# Exercise:
Every line of the records that contains "will" should be tallied, and only the resulting number returned.

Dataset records
◇ ◇ ◇

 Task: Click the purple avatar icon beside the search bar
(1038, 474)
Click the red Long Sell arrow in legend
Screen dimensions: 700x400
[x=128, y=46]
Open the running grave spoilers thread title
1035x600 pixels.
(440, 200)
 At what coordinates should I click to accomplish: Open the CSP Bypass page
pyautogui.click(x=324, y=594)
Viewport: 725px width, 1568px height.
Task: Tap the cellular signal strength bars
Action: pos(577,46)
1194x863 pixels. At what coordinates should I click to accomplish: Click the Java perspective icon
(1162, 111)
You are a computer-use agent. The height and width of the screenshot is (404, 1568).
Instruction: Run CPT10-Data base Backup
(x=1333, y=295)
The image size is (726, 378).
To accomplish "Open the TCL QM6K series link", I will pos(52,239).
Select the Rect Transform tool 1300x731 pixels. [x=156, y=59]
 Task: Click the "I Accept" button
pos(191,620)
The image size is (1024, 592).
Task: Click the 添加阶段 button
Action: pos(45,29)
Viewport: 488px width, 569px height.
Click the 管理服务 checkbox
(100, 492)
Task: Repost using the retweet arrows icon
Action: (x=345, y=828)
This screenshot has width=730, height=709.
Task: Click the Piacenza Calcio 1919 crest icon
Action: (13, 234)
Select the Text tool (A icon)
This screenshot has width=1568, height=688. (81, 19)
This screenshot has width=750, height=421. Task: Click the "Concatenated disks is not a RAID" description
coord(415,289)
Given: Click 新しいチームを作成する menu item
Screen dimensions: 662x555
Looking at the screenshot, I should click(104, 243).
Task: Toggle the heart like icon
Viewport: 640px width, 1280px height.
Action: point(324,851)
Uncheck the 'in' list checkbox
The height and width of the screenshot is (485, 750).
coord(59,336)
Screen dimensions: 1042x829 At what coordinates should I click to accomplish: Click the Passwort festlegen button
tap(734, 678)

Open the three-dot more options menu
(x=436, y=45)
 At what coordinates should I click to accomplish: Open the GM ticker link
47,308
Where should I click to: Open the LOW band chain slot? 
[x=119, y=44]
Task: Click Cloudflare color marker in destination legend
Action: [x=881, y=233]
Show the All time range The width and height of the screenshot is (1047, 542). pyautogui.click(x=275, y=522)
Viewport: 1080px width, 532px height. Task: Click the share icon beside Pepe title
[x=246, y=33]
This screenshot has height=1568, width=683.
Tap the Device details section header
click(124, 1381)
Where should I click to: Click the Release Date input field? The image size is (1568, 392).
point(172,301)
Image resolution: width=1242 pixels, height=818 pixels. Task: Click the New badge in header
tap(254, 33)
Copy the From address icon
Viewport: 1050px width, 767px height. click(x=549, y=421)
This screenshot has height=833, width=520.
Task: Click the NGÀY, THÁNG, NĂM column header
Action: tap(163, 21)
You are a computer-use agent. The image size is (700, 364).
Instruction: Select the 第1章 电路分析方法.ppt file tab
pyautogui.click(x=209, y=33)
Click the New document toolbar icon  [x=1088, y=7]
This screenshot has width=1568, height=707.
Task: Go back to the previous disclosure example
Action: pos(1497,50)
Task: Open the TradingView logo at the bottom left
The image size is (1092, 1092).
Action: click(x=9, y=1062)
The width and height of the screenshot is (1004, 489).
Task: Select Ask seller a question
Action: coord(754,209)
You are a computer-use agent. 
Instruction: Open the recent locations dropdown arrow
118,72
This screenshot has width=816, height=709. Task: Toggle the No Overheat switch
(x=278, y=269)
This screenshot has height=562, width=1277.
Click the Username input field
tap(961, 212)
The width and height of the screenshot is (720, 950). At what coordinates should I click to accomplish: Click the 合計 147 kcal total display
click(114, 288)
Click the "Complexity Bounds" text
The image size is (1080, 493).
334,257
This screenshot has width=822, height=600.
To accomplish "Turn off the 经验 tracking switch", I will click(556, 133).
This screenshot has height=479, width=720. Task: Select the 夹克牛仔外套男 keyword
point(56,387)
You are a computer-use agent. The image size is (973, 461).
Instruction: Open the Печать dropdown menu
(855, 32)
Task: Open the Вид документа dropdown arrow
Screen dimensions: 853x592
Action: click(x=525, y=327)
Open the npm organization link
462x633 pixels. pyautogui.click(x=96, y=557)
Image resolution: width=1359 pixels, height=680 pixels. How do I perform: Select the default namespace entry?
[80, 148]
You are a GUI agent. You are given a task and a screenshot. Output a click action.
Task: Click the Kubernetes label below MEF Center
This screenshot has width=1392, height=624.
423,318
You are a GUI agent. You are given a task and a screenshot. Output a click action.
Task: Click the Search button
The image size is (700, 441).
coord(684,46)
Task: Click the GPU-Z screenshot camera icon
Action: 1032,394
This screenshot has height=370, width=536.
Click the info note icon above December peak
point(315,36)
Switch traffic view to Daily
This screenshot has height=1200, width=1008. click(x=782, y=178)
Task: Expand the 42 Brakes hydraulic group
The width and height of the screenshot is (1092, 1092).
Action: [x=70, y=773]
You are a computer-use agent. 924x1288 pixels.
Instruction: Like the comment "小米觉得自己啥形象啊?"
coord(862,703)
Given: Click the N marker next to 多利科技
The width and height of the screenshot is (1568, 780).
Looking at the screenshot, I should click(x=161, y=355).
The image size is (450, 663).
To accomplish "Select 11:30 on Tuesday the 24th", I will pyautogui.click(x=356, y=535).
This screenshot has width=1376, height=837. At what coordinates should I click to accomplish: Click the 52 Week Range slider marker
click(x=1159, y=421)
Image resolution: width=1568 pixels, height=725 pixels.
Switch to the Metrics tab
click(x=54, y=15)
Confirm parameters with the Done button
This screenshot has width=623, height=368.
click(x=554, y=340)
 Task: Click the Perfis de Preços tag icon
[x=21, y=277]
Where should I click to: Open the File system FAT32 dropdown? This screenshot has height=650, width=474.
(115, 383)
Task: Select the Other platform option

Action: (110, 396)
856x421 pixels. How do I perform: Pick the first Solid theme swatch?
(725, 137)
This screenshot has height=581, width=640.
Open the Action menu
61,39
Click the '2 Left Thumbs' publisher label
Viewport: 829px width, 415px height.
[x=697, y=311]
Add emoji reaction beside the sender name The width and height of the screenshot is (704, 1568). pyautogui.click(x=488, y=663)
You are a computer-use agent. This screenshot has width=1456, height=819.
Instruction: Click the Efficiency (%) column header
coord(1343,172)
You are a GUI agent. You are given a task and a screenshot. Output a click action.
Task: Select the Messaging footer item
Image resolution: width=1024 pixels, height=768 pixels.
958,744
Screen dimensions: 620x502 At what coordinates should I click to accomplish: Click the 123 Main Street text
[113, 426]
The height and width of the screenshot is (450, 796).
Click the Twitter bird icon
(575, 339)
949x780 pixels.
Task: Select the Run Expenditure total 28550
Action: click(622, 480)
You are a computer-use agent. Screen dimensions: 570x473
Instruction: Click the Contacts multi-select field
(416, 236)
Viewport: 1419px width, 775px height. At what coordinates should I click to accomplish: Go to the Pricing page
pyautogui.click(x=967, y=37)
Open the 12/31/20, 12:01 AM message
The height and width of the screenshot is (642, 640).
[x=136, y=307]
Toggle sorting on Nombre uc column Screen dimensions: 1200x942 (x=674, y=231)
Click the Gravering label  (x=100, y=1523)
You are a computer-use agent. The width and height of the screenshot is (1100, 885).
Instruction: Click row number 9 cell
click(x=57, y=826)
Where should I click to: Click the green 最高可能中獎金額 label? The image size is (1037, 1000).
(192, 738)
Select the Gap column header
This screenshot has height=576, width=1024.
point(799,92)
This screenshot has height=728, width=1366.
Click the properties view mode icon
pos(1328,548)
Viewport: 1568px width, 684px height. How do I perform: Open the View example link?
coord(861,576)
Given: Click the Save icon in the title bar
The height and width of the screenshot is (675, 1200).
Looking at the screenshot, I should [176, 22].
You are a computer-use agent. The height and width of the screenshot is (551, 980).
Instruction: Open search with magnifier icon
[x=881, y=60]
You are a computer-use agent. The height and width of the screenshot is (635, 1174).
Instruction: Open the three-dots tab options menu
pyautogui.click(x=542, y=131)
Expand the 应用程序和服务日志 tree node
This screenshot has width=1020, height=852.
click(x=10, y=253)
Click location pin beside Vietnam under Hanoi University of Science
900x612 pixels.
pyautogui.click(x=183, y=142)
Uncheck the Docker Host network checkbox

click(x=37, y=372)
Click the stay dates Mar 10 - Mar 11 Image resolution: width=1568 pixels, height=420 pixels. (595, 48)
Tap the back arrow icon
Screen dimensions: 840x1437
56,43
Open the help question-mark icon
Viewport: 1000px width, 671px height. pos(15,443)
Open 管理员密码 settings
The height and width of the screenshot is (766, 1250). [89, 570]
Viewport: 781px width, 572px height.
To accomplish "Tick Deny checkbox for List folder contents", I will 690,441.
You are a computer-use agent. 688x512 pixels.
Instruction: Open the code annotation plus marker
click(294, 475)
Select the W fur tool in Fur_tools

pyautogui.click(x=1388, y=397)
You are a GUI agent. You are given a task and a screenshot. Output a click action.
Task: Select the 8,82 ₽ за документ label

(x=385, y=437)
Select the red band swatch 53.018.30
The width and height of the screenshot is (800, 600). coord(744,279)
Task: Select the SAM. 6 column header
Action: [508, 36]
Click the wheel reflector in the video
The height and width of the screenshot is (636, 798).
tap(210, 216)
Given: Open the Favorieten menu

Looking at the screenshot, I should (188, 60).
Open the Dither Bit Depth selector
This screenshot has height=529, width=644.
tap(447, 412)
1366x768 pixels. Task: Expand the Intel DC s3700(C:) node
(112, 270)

◇ ◇ ◇

# Solved problem:
4